* [EXERCISE AIM]: Please print out every line of the material, unchanged.

* [RECORDS]:
------------------------------
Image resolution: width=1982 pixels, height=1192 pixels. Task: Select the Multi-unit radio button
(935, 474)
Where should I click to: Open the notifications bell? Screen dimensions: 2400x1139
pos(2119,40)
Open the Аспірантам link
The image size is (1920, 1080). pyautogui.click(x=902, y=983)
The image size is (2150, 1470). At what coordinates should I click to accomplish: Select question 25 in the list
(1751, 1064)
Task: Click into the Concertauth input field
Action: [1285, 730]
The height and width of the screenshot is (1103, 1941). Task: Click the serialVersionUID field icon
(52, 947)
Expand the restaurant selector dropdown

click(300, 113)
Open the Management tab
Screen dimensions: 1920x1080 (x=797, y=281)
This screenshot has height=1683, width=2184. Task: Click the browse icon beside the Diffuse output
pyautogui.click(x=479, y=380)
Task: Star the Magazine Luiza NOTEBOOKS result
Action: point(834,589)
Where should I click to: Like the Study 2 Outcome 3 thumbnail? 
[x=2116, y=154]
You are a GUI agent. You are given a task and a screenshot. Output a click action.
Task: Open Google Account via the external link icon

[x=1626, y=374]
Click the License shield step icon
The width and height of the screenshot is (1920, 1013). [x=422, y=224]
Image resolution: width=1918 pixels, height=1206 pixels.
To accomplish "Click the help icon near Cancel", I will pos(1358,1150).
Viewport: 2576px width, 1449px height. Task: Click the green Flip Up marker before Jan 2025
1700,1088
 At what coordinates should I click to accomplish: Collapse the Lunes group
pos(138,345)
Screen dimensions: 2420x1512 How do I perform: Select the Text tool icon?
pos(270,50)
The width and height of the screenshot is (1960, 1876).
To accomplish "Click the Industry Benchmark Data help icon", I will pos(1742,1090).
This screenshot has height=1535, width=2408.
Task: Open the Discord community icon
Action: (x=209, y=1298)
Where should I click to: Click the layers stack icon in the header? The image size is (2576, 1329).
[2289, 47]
------------------------------
* [YOUR SOLUTION]:
Image resolution: width=1982 pixels, height=1192 pixels. Task: Select the Multi-unit radio button
(935, 474)
Where should I click to: Open the notifications bell? Screen dimensions: 2400x1139
pos(2119,40)
Open the Аспірантам link
The image size is (1920, 1080). pyautogui.click(x=902, y=983)
The image size is (2150, 1470). At what coordinates should I click to accomplish: Select question 25 in the list
(1751, 1064)
Task: Click into the Concertauth input field
Action: [1285, 730]
The height and width of the screenshot is (1103, 1941). Task: Click the serialVersionUID field icon
(52, 947)
Expand the restaurant selector dropdown

click(300, 113)
Open the Management tab
Screen dimensions: 1920x1080 (x=797, y=281)
This screenshot has height=1683, width=2184. Task: Click the browse icon beside the Diffuse output
pyautogui.click(x=479, y=380)
Task: Star the Magazine Luiza NOTEBOOKS result
Action: point(834,589)
Where should I click to: Like the Study 2 Outcome 3 thumbnail? 
[x=2116, y=154]
You are a GUI agent. You are given a task and a screenshot. Output a click action.
Task: Open Google Account via the external link icon

[x=1626, y=374]
Click the License shield step icon
The width and height of the screenshot is (1920, 1013). [x=422, y=224]
Image resolution: width=1918 pixels, height=1206 pixels.
To accomplish "Click the help icon near Cancel", I will pos(1358,1150).
Viewport: 2576px width, 1449px height. Task: Click the green Flip Up marker before Jan 2025
1700,1088
 At what coordinates should I click to accomplish: Collapse the Lunes group
pos(138,345)
Screen dimensions: 2420x1512 How do I perform: Select the Text tool icon?
pos(270,50)
The width and height of the screenshot is (1960, 1876).
To accomplish "Click the Industry Benchmark Data help icon", I will pos(1742,1090).
This screenshot has height=1535, width=2408.
Task: Open the Discord community icon
Action: (x=209, y=1298)
Where should I click to: Click the layers stack icon in the header? The image size is (2576, 1329).
[2289, 47]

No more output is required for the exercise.